Speakers should be the ones to approach prospects and carry through the sales cycle. Because they are so busy with other things and asking for work is such an intimidating experience, they often want someone to do this part for them and they will ask the VSA to do it. It is not a good idea for the VSA to email or telephone prospects, except to follow up when the speaker has already had initial discussions. This is not a fair position to put the VSA in because the VSA doesn’t know the market well enough to have the kind of discussion that will lead to a sales. If the VSA doesn’t make the sale, or says something wrong out of inexperience, the speaker may blame him or her for the loss of opportunity. So it is critical for the VSA to really have strong boundaries about what he or she is an expert at and know when a client or potential client should be talking to the speaker. If the potential client has strategy or other high level questions the VSA should refer that client to a resource that has the market intelligence to answer those questions effectively.
Approaching Potential Sponsors
It is also possible for a speaker to talk to potential sponsors on working with an event or organization to pay the speaking fees if this is a problem for the host organization (maybe a non-profit). There are many ways to make it worth the investment for the sponsor, including having the sponsor introduce the speaker and sell products or services at the event. Many times the event host will approach the potential sponsor, but if the speaker has a prior productive relationship with the sponsor (including buying a volume of the speaker’s books, CDs or DVDs), then the speaker may be the best person to talk to the sponsor.
Speaker Prospect Intake Info Worksheet
We’ve developed a Speaker Prospect Intake Information Worksheet you can download and use to guide your conversation when the phone rings and you have someone who might like to hire the speaker in the line. They will have questions for you, but you also want to gather information from them.
An important question to ask is the name of the group. You want to find out what type of meeting it is. Is it a regional training, an annual convention, annual sales meeting? Is there a theme for the meeting? This all has to be handled in a conversational way, even if you are operating from a checklist or questionnaire. You don’t want to pepper them with twenty questions and sound over anxious (or bored), but getting basic information will save a lot of time later. Another thing you want to know about is the type and size of audience, and you want to find out what made them call your speaker specifically. Did they find your speaker on the internet, read his or her book or hear him speak somewhere? That’s very important because as we talked about with speaker’s bureau, if they heard your speaker at a bureau audience, that’s got to be flagged in the database.
It is also good if you can get an idea of what the audience is like in terms of sophistication in this subject and the topic that they would be most interested in. The trickiest part of this conversation in qualifying incoming calls is the fee.
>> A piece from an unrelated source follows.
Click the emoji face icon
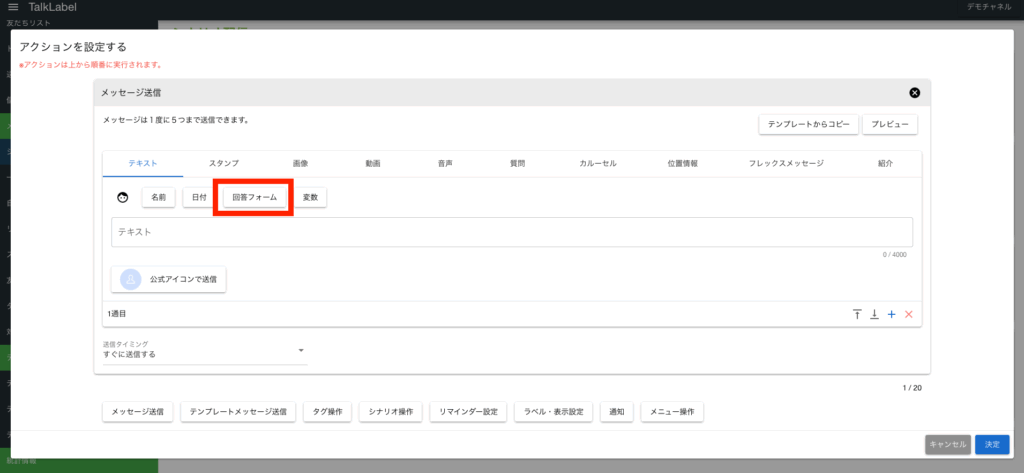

A lot of prospects will say they don’t pay speakers, even if they actually do have a budget for speaking. The VSA is not the negotiator and the speaker may decide to negotiate the speaking fee. The VSA needs only to collect the information to help the speaker figure out the fee strategy.
If you can, you’d like to be able to assess the readiness to buy. When are they making the decision? Who else are they considering? Is this an event that pays speakers? Is this speaker the only one they’re considering or are they considering five others? Another great pro-active question to ask them if they have a relationship with a speaker’s bureau because you don’t want to have a problem with a bureau later if you didn’t ask.
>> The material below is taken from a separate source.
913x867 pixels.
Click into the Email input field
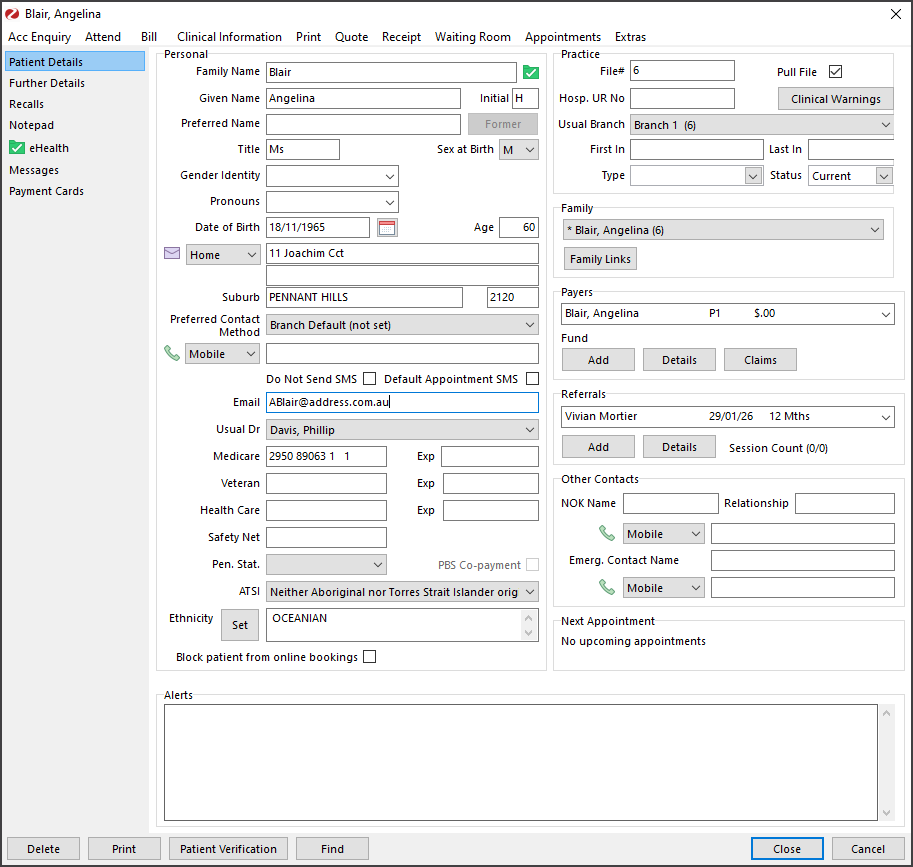tap(402, 402)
The next step is to send out speaker material or let the prospect know that you will send a follow up email with a link to find the speaking marketing materials on the speaker’s web site. The marketing materials usually include some articles and testimonials so the prospect can get to know the speaker and his or her topic better.
Requests for Proposals
Sometimes there is an RFP (Request for Proposal) for a speaking engagement and the VSA can also help the writing and tracking if proposals. Many associations particularly the national ones, have online RFP forms and so it is the VSA’s job to complete it as much as possible since they tend to be pretty standard. They ask for the name of the speaker, all the contact information, a bio or background and objectives for the speech. If you have created the one sheet, you’ve probably got most of what you need to describe the speaker’s topics in the 100 words or less. Because these proposals are set in stone once you send an RFP to an association and they choose the topic and speaker, they expect the speaker to follow the RFP, so it behooves the VSA to have the speaker look over the proposal and make sure it is 100% correct before submitting it.
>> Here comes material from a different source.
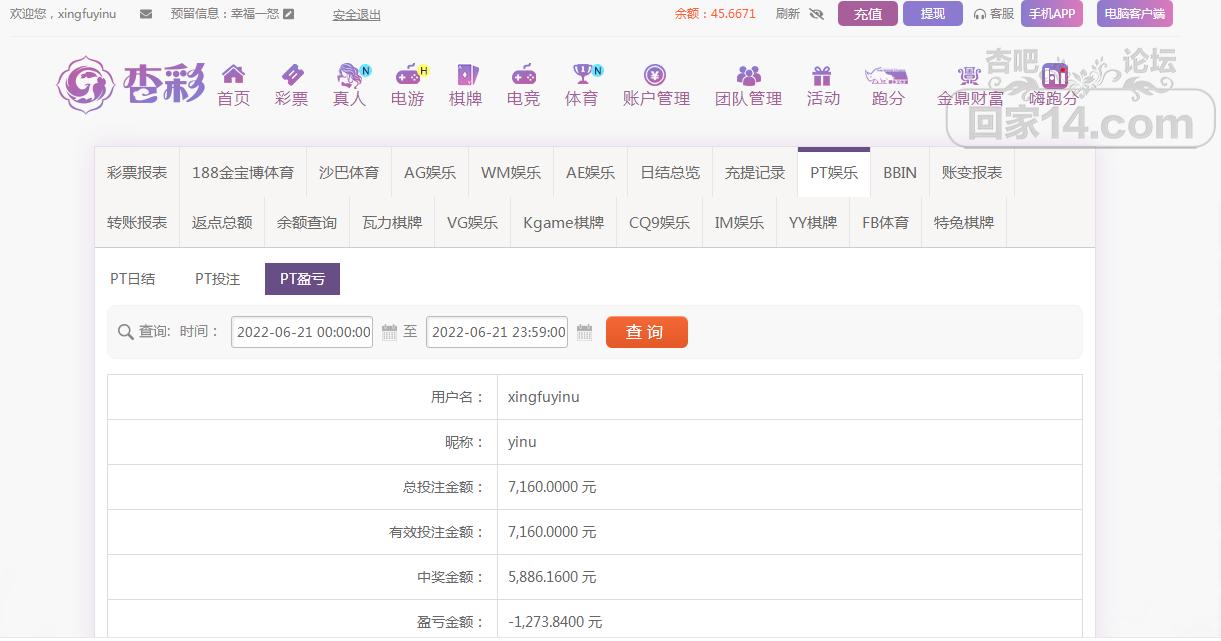Viewport: 1221px width, 641px height.
Task: Click the 体育 trophy icon
Action: click(x=581, y=75)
Corporate Training Departments as Prospects
There are a number of speakers who have regular engagements at large companies and are paid well to inspire and teach. Some of these are off-site retreats or for specific constituencies like women leaders or managers on a fast track. These corporations are looking for speakers with specific expertise – leadership, sales, business communication, team building and others.
The primary group that supports corporate training is the American Society for Training and Development (www.ASTD.org)
Handling Pro Bono Requests
If your speaker generally charges a speaking fee, it is good to have a way of handling requests to speak for free. Some speakers will want to qualify the prospects and in some cases may be willing to speak for free. You, as the VSA, might want to say something like this: “We do some pro bono engagements, but those are filled for this year, I’m so sorry. But if anything changes, we will let you know, so let me take down the rest of your information just in case.” As you continue to work with the opportunities are good for pro bono and what opportunities are not. A lot of prospects will call in just to find out the speaker’s fee. This is a very strategic question, so the speaker and VSA need to have a strategy on how best to handle this. Some start at $2,500 or $5,000 and say nothing else about it. In other cases, the VSA will say that the fees are dependent on length of speech, travel and other things so that the VSA can’t quote a fee on the telephone.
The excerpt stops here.